> _Brano estratto_
Prima del calcio d’inizio, le due squadre hanno salutato il numeroso pubblico che non ha esitato nel riempire di applausi le due formazioni prima dell’avvio del match. Per la consueta foto di rito pre-partita, le due squadre si sono mischiate a centrocampo, dove alcuni componenti di entrambe le rose non sono riusciti a trattenere le lacrime. In campo, con i Brasiliani, anche uno dei pochi sopravvissuti alla strage aerea, ovvero il terzino Alan Ruschel (capitano della Chape), che al termine della partita ha anche scambiato la maglia con Leo Messi.

La gara, come già anticipato negli scorsi versi, non ha avuto molto da dire sul terreno di gioco, con i padroni di casa che sono passati in vantaggio dopo solo sei minuti dall’inizio con la rete dell’ex Milan Deulofeu, poi in gol Busquets all’undicesimo minuto, Messi al ventottesimo. Nella ripresa, match chiuso dalla doppietta di Suarez, rispettivamente al cinquantacinquesimo ed al settantaquattresimo.

Voci memorizzate:

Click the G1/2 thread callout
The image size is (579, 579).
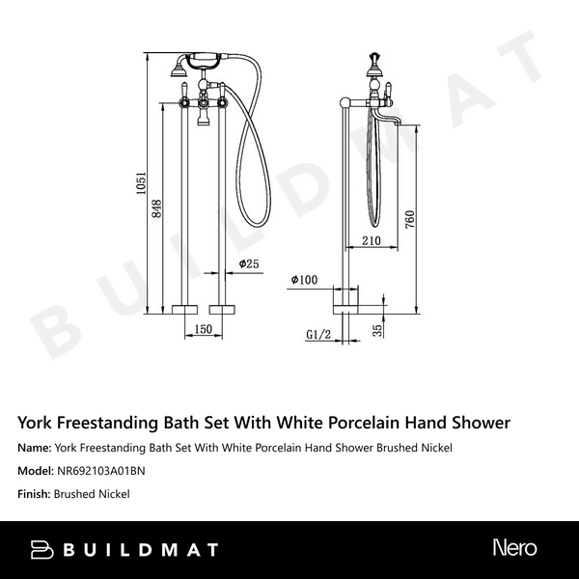point(318,334)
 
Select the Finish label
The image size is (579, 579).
point(34,494)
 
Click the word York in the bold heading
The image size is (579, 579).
point(37,422)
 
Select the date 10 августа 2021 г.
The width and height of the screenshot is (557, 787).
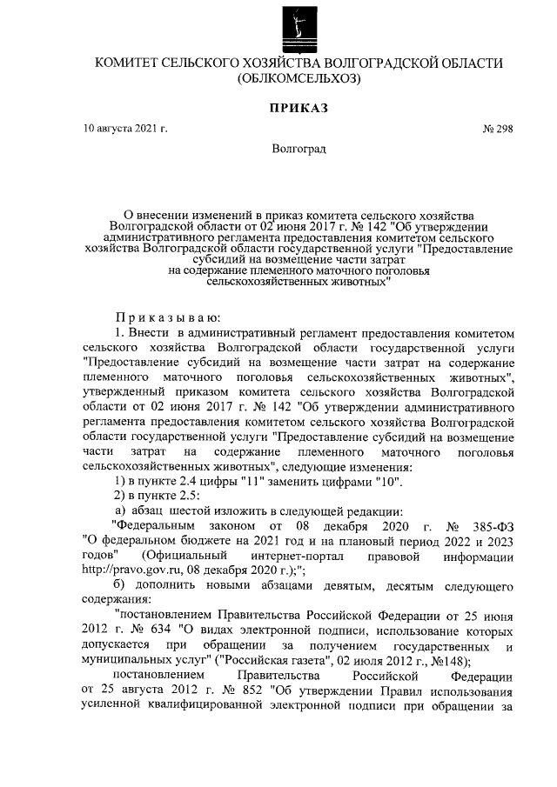125,129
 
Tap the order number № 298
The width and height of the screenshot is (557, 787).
496,129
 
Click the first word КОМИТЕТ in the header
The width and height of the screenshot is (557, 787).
126,64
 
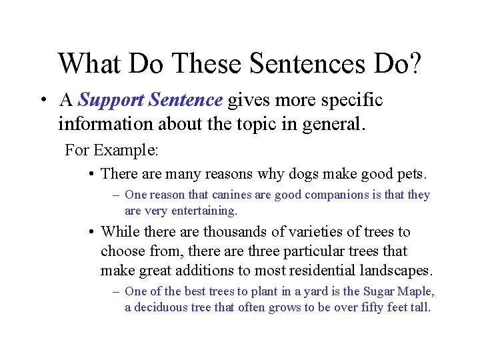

> _Obiettivo dell'esercizio_
Secondo il brano estratto, con chi ha scambiato la maglia Leo Messi al termine della partita?

> _Esercizio svolto_
Con il terzino Alan Ruschel, capitano della Chape.